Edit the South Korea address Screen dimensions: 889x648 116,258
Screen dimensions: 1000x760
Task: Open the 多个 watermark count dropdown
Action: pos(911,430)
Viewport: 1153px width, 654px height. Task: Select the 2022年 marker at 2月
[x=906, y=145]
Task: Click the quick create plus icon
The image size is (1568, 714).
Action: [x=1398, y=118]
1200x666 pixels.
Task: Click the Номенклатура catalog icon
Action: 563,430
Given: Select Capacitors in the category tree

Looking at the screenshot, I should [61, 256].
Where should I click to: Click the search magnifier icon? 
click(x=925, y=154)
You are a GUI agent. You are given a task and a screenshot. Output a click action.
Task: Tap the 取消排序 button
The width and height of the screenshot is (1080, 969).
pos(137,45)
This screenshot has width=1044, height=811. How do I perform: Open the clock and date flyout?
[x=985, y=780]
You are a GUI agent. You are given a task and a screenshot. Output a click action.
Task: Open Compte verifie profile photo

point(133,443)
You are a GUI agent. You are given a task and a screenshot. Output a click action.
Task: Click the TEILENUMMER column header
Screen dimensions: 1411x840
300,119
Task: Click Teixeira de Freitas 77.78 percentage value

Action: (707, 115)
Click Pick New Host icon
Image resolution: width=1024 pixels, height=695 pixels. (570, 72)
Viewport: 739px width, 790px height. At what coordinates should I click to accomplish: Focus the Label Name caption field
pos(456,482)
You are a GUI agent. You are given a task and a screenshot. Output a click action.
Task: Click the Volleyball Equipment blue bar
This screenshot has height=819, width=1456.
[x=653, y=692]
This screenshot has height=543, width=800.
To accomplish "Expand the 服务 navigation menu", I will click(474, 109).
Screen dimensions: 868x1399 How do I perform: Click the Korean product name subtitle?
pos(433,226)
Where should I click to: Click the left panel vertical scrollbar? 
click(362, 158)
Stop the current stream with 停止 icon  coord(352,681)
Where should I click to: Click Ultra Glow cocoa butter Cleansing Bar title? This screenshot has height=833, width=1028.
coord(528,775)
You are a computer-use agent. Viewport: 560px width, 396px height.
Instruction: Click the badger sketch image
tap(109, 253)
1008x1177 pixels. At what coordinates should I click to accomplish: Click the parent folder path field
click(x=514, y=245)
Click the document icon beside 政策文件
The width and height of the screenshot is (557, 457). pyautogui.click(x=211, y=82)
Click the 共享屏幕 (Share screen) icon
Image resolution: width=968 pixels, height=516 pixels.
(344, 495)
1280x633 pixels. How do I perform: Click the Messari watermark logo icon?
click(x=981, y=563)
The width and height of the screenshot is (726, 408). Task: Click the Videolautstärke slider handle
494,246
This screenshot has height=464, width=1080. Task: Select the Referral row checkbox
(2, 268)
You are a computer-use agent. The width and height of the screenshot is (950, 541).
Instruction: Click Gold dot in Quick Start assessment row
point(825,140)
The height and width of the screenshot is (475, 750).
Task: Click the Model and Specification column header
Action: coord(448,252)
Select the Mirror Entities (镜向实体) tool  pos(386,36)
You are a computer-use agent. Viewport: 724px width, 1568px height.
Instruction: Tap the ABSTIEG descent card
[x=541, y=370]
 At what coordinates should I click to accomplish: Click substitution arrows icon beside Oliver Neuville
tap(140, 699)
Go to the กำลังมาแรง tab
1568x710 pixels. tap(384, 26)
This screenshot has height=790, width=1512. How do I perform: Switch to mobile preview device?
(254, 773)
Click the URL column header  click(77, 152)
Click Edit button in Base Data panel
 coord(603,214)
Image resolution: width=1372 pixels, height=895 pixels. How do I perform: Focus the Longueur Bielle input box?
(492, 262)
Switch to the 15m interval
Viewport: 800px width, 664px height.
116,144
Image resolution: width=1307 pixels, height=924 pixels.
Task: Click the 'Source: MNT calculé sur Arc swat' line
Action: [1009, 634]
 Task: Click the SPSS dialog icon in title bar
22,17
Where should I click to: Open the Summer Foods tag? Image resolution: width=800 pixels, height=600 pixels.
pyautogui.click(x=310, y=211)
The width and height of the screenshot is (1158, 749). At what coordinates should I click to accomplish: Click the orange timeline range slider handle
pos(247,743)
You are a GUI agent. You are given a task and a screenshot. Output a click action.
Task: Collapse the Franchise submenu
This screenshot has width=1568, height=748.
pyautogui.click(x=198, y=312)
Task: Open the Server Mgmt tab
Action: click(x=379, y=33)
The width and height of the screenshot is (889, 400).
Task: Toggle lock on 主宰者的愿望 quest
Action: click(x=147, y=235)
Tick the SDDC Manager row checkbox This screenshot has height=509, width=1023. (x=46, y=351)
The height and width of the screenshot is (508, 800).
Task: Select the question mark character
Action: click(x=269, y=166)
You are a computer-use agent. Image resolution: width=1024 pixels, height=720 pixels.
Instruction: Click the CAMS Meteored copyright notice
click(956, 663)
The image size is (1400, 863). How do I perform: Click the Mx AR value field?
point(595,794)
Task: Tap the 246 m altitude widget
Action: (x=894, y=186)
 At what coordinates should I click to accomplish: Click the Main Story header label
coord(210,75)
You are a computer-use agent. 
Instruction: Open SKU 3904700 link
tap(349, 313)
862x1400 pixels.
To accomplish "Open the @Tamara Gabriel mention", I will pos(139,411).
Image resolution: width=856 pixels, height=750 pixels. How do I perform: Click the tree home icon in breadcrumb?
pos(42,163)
------------------------------
Read through the data above. Report each line that has the word "computer".

You are a computer-use agent. Viewport: 560px width, 396px height.
You are a computer-use agent. The width and height of the screenshot is (950, 541).
You are a computer-use agent. Viewport: 724px width, 1568px height.
You are a computer-use agent. Image resolution: width=1024 pixels, height=720 pixels.
You are a computer-use agent. 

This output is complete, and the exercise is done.